Bitcoin, Ethereum, Ripple Make the List of Thailand’s “Approved Cryptocurrencies”
Thailand’s Securities and Exchange Commision unveiled the details of the country’s regulatory framework for digital assets and initial coin offerings (ICOs). The paper includes relevant fees, taxes, licensing requirements, and most importantly – seven approved cryptocurrencies.
Thailand’s Cryptocurrency Push
According to a Bangkok Post report on June 9, 2018, the Thai SEC held a meeting on June 7 to discuss the burgeoning cryptocurrency sector. The meeting proceeded to the satisfaction of cryptocurrency enthusiasts, who would now be allowed to legally handle and trade seven approved assets of the notoriously volatile asset class. Reportedly, the country’s news channels are abuzz with the development. Local news MGR Online observed “public hearings in several channels.”
The announcement follows the May 14 decree about the cryptocurrency ecosystem, which put the asset class and related sectors in the perusal of the Thai SEC. Notably, the news follows Thailand’s cryptocurrency tax announcement of May 2018.
According to SEC deputy secretary-general Tipsuda Thavaramara, the SEC scrutinized cryptocurrency exchanges, brokerages, OTC dealers, and ICOs. As per reports, the SEC used “consensus credibility and cryptocurrency liquidity” as one of the main criteria to access cryptocurrency trading pairs.
However, the most appealing aspect of the report was the following statement:
“The SEC will allow seven cryptocurrencies, used for initial coin offerings (ICOs), to be traded as trading pairs. They are bitcoin (BTC), ethereum (ETH), bitcoin cash (BCH), ethereum classic (ETC), litecoin (LTC), ripple (XRP), and stellar (XLM).”
Notably, the report stated the approved cryptocurrencies did not “promote privacy,” which made for a telling point in their decision.

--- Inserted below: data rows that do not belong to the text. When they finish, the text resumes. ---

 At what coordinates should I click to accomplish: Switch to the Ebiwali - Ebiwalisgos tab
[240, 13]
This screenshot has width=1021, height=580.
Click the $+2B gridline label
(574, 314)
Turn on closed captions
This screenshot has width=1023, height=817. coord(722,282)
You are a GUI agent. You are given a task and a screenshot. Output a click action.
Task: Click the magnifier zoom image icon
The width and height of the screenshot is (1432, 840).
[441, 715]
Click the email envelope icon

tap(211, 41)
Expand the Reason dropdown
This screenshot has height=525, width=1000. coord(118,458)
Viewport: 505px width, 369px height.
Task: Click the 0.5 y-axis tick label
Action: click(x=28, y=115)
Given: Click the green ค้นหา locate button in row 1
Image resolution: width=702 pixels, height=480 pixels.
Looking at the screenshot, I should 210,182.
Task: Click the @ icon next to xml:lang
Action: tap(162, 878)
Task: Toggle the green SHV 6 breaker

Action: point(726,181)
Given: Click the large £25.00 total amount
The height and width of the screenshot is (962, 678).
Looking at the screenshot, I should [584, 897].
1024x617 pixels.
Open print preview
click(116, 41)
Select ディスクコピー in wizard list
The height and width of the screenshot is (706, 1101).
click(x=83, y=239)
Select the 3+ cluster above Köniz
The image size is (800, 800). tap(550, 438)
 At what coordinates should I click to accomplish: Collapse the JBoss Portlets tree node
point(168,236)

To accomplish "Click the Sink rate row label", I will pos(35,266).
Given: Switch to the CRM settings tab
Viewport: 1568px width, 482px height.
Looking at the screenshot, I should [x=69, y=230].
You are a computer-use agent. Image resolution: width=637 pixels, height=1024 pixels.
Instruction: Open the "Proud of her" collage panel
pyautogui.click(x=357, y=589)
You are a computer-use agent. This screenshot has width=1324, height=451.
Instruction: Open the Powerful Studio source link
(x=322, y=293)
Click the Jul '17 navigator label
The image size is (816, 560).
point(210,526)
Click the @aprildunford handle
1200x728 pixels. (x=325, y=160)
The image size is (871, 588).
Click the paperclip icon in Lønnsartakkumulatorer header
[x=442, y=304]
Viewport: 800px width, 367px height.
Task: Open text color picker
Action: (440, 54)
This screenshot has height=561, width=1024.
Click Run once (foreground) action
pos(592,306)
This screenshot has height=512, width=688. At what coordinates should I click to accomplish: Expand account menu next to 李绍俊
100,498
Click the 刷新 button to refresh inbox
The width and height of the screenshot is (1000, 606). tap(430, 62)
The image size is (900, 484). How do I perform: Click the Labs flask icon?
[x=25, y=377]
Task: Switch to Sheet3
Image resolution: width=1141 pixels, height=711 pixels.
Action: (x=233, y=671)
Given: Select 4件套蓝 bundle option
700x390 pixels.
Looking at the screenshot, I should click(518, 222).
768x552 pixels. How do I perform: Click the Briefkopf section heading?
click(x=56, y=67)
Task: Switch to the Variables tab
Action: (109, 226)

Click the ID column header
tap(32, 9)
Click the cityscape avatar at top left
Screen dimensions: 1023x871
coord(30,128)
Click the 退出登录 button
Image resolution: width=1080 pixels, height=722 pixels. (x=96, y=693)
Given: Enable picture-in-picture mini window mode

As it stands, the SEC expects five cryptocurrency exchanges to apply for official licenses, in addition to several other OTC brokers and dealers. The cut-off date for applications is August 14. Additionally, only companies registered in Thailand can apply, dispelling any possible rumors of Singapore or Hong Kong-based cryptocurrency exchanges entering the country.
The report elaborated:
“All market participants are required to register with the SEC within 90 days of the effective date. The participants must also receive the Finance Ministry’s approval to conduct digital asset business.”
A fee of 5 million baht (US$156,194), will be charged to licensees and divided into “2.5 million for token distribution and cryptocurrency operations.” However, OTC dealers and brokerages will be charged significantly lesser at 2 million and 2.5 million baht respectively.
ICO Players Face Strict Governance
While certain leniency was meted to exchanges and dealer, token issuers are far from a smooth embrace by law authorities.
ICO firms intending to offer their tokens in Thailand must seek necessary approval from the SEC, in addition to clearly stating the type, function, and investment information of the digital asset issued. A minimum capital of 5 million baht ($156,625) must be maintained by ICO firms, and operations must continue for a year by law.
While the SEC did not place a limit on ICOs tokens issued to High Net Worth Individuals and institutional investors, it capped total investment for retail investors at 300,000 baht “or no more than 70% of total value of offered tokens.”
Those found circumventing the law face massive repercussions. As stated:
“Sellers of unauthorized digital tokens and those setting up unauthorized seminars to solicit cryptocurrency investment will be fined no more than twice the value of the digital transaction or at least 500,000 baht [$15,619.88]. They could also face a jail term of up to two years.”